Adam was the original human being. On the sixth day of creation, God decided to make man in His own image and likeness. So He created Adam and placed him in the Garden of Eden to care for it. After Adam named the animals and realized his need for companionship, God created Eve and brought her to him. God blessed them and authorized them to rule over all creation.
Adam and Eve enjoyed perfect fellowship with God until they disobeyed Him and ate the forbidden fruit. He banished them from the Garden and subjected them to strife, suffering, and death. Adam had sons and daughters with Eve and lived 930 years. You can read his full story in Genesis 1:26 – 5:5.
The First Adam
Genesis 1 – 5 makes three simple points about Adam that are relevant for all people:
- God created Adam. Genesis 2:7 says, “God formed the man from the dust of the ground and breathed into his nostrils the breath of life, and the man became a living being.” Mankind is the result of a deliberate act of creation, not an accidental process of evolution.
- God blessed Adam. Genesis 1:28 says, “God blessed them and said to them, ‘Be fruitful and increase in number; fill the earth and subdue it.'” God told Adam and Eve to multiply and prosper. He wants mankind to have dominion over the earth and enjoy its goodness.
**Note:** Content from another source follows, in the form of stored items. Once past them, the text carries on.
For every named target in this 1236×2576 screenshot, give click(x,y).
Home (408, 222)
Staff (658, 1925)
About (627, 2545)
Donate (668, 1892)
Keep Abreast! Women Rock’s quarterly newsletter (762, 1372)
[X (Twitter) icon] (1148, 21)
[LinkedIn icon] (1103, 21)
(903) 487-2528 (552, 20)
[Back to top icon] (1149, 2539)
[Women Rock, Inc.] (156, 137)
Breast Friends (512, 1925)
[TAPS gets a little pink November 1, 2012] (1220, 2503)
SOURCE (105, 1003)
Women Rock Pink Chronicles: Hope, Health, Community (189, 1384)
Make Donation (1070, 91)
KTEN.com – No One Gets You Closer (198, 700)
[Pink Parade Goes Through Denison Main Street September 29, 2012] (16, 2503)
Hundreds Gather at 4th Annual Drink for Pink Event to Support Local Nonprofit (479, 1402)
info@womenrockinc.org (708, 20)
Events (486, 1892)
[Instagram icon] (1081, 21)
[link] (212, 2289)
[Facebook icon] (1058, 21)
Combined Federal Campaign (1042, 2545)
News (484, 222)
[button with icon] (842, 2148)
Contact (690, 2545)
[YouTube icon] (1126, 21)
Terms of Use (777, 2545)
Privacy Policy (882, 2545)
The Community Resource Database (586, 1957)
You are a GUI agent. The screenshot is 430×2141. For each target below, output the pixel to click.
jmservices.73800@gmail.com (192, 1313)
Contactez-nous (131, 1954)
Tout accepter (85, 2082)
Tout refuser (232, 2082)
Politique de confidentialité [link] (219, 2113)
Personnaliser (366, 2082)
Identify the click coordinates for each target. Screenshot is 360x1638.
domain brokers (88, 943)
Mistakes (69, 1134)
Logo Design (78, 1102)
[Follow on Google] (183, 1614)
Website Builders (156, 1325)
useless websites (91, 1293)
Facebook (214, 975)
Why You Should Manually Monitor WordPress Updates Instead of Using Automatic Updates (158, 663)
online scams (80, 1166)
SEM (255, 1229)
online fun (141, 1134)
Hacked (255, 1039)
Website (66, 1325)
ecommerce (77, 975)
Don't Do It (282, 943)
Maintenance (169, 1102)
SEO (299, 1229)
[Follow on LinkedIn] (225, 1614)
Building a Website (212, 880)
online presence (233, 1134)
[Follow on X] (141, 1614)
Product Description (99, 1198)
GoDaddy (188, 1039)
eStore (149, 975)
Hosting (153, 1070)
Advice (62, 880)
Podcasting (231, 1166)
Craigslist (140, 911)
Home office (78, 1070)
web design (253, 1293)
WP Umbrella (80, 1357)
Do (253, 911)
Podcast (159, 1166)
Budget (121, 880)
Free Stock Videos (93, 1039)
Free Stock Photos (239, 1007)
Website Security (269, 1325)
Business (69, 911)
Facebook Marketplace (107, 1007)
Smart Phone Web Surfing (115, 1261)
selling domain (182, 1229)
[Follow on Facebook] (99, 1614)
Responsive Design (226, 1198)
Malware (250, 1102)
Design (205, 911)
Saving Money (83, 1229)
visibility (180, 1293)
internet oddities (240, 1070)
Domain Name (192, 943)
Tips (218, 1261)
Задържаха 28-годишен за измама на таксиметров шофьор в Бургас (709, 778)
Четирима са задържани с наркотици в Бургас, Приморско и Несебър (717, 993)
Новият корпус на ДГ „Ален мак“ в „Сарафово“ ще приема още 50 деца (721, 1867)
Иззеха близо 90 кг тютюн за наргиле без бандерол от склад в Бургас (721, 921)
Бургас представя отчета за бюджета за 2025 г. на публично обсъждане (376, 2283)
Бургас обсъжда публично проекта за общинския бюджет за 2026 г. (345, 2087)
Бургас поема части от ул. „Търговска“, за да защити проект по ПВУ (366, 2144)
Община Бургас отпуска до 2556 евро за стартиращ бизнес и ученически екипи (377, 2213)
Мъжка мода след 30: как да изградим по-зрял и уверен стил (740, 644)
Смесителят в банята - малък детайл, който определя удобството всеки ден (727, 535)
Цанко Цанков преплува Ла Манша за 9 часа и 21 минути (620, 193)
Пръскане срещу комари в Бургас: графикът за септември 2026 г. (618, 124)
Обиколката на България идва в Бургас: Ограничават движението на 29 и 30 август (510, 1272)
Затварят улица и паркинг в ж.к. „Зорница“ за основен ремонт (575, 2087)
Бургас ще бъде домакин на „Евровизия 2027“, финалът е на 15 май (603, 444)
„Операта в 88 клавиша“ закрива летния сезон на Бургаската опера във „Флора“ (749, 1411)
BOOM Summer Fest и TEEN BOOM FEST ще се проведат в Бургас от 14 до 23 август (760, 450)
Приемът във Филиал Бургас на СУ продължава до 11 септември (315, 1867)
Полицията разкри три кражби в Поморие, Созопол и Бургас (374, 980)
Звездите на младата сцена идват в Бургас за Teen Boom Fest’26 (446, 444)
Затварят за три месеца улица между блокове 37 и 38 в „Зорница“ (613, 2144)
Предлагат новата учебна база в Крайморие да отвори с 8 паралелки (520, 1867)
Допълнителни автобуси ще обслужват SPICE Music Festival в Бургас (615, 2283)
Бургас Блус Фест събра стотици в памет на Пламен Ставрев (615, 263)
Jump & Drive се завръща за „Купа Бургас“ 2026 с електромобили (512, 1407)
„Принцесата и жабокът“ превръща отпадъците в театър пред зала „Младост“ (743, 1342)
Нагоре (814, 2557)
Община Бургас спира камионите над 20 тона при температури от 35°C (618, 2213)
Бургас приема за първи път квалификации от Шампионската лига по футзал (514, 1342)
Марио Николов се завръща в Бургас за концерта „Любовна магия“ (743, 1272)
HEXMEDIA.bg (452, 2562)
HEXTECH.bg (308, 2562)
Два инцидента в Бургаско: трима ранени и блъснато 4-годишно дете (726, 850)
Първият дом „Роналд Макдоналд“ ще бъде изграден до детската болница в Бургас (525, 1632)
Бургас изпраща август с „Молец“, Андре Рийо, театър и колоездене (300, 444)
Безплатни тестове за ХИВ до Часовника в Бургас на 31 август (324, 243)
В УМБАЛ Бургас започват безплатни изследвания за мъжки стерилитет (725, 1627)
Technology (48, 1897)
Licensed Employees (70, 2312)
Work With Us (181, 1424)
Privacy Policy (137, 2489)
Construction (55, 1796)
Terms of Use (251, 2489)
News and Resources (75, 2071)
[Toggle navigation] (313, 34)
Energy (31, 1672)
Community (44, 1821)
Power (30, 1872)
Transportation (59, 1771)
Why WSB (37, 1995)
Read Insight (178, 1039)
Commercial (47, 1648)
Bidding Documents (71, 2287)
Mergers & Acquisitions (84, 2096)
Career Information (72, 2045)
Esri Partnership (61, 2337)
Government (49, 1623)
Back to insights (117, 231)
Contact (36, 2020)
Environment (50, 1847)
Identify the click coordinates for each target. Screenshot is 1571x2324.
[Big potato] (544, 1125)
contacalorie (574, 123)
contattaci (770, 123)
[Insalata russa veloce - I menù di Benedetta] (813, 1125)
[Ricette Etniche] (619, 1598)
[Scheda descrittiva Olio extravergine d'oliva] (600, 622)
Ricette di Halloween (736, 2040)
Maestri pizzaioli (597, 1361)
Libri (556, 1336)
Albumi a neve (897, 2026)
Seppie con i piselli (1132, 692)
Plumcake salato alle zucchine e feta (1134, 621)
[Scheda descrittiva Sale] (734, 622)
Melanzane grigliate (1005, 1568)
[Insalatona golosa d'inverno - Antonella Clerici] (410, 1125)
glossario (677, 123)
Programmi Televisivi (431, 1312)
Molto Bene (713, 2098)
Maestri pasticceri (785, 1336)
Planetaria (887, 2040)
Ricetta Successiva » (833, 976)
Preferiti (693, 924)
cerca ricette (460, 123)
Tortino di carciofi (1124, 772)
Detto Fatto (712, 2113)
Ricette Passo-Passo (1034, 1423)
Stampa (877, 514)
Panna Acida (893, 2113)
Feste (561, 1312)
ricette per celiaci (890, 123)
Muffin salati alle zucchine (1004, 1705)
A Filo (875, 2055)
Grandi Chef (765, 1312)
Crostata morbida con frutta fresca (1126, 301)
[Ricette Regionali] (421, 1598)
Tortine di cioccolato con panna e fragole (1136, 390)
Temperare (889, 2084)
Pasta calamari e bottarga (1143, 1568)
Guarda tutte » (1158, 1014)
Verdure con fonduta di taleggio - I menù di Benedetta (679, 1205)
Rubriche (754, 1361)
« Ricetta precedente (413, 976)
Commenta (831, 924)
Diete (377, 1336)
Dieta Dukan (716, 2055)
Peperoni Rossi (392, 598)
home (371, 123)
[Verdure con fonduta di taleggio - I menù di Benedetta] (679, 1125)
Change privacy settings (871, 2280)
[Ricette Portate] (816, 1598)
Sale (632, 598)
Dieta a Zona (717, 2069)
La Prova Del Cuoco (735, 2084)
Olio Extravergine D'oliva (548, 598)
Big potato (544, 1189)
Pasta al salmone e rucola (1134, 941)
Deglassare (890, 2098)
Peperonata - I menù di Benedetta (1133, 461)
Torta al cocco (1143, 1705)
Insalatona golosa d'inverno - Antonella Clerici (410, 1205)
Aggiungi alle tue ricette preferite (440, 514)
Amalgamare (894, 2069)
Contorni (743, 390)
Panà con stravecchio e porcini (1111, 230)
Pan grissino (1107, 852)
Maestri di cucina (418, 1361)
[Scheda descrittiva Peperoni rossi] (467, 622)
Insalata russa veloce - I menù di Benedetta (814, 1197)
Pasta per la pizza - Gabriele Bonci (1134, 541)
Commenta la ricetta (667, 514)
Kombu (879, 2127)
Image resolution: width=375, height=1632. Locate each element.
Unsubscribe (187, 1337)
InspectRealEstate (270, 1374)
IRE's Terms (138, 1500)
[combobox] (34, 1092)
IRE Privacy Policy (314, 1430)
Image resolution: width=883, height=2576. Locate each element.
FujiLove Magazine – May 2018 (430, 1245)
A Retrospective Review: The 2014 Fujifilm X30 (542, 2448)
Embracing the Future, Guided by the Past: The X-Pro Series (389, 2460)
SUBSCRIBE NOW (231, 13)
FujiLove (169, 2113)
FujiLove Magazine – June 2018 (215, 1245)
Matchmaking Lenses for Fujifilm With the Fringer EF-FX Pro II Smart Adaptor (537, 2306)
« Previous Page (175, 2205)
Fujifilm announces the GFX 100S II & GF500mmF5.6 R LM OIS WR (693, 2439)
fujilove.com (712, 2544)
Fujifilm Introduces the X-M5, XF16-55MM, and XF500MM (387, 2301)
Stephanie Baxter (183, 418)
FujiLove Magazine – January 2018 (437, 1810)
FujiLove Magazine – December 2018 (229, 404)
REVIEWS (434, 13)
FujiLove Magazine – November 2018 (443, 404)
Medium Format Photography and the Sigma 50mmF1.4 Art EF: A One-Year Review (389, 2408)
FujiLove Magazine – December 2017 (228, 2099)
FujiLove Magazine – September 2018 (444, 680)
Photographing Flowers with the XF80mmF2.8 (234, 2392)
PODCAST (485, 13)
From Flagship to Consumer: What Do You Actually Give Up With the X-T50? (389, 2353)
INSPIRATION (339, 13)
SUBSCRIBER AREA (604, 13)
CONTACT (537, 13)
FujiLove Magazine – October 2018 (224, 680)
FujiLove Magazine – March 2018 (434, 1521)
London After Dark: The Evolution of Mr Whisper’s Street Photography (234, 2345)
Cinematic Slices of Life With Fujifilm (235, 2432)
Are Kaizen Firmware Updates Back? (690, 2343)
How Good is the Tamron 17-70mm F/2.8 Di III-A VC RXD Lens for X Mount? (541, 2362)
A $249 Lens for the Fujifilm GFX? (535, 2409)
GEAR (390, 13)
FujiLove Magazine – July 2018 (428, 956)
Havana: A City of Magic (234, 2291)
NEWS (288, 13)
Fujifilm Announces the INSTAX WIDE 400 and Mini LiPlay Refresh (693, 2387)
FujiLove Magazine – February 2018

- Adam disobeyed God. Adam and Eve ate the fruit from the tree of the knowledge of good and evil (Genesis 2:16-17, 3:1-7), and God punished them for their disobedience (3:16-19). Mankind has been disobeying God and suffering His wrath against sin ever since.
The Second Adam
Adam is an important figure in the New Testament. Paul compares him to Jesus to teach important theological concepts:
- Original sin. Paul explains the far-reaching consequences of Adam’s disobedience in Romans 5:12-21. When Adam sinned and became subject to death, all men sinned and became subject to death. But Jesus’ obedience has far-reaching consequences as well. All who receive Him are justified and given eternal life. “For just as through the disobedience of the one man the many were made sinners, so also through the obedience of the one man the many will be made righteous” (5:19).
- Resurrection of the dead. Paul defends the resurrection of the dead in 1 Corinthians 15. He argues that resurrection comes through a man just as death came through a man. “For as in Adam all die, in Christ all will be made alive” (15:22). He goes on to argue that just as Adam (the natural man) came first and then Jesus (the spiritual man), so our natural bodies will be raised as spiritual bodies. “And just as we have borne the likeness of the earthly man, so shall we bear the likeness of the man from heaven” (15:49).
- Image of God. Adam was created in the image of God. When he was 130 years old, “he had a son in his own likeness, in his own image” (Genesis 5:3). While it is popular to say all men are created in God’s image, the Bible says we are created in the image of our father Adam. It is only by finding our identity in Jesus that the image of God is formed in us. Paul says that the new self “is being renewed in knowledge in the image of its Creator” (Colossians 3:10). When Jesus saves you, He creates you anew in His own image and likeness.